● TASK PROMPT: Take the records below and write them out again exactly.

● MATERIAL SUPPLIED:
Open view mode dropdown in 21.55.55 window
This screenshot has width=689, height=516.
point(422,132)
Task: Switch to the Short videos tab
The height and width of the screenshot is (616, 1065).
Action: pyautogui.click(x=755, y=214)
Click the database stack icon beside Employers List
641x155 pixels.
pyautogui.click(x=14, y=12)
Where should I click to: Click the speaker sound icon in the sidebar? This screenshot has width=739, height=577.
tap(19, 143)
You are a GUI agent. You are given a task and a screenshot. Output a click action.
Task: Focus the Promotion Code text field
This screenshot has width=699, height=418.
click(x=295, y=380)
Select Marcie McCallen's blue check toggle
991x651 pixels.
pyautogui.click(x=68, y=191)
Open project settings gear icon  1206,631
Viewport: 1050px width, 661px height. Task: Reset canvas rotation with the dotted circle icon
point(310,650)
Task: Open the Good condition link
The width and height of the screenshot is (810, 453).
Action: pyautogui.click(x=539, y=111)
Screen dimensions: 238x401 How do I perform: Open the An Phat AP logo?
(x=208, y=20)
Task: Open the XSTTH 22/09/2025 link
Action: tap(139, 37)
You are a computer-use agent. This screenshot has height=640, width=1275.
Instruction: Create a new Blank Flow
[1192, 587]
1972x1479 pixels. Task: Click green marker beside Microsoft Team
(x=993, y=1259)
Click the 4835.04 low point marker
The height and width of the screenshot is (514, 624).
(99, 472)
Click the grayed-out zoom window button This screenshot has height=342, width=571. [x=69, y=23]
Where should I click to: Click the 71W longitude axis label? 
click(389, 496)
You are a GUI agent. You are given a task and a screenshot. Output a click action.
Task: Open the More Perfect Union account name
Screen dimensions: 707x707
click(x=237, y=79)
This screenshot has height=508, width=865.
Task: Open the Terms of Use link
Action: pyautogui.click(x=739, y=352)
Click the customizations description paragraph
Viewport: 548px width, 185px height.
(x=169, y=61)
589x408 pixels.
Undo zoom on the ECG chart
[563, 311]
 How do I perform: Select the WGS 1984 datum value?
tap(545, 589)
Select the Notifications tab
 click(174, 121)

● ANSWER TO THIS PROBLEM:
Open view mode dropdown in 21.55.55 window
This screenshot has width=689, height=516.
point(422,132)
Task: Switch to the Short videos tab
The height and width of the screenshot is (616, 1065).
Action: pyautogui.click(x=755, y=214)
Click the database stack icon beside Employers List
641x155 pixels.
pyautogui.click(x=14, y=12)
Where should I click to: Click the speaker sound icon in the sidebar? This screenshot has width=739, height=577.
tap(19, 143)
You are a GUI agent. You are given a task and a screenshot. Output a click action.
Task: Focus the Promotion Code text field
This screenshot has width=699, height=418.
click(x=295, y=380)
Select Marcie McCallen's blue check toggle
991x651 pixels.
pyautogui.click(x=68, y=191)
Open project settings gear icon  1206,631
Viewport: 1050px width, 661px height. Task: Reset canvas rotation with the dotted circle icon
point(310,650)
Task: Open the Good condition link
The width and height of the screenshot is (810, 453).
Action: pyautogui.click(x=539, y=111)
Screen dimensions: 238x401 How do I perform: Open the An Phat AP logo?
(x=208, y=20)
Task: Open the XSTTH 22/09/2025 link
Action: tap(139, 37)
You are a computer-use agent. This screenshot has height=640, width=1275.
Instruction: Create a new Blank Flow
[1192, 587]
1972x1479 pixels. Task: Click green marker beside Microsoft Team
(x=993, y=1259)
Click the 4835.04 low point marker
The height and width of the screenshot is (514, 624).
(99, 472)
Click the grayed-out zoom window button This screenshot has height=342, width=571. [x=69, y=23]
Where should I click to: Click the 71W longitude axis label? 
click(389, 496)
You are a GUI agent. You are given a task and a screenshot. Output a click action.
Task: Open the More Perfect Union account name
Screen dimensions: 707x707
click(x=237, y=79)
This screenshot has height=508, width=865.
Task: Open the Terms of Use link
Action: pyautogui.click(x=739, y=352)
Click the customizations description paragraph
Viewport: 548px width, 185px height.
(x=169, y=61)
589x408 pixels.
Undo zoom on the ECG chart
[563, 311]
 How do I perform: Select the WGS 1984 datum value?
tap(545, 589)
Select the Notifications tab
 click(174, 121)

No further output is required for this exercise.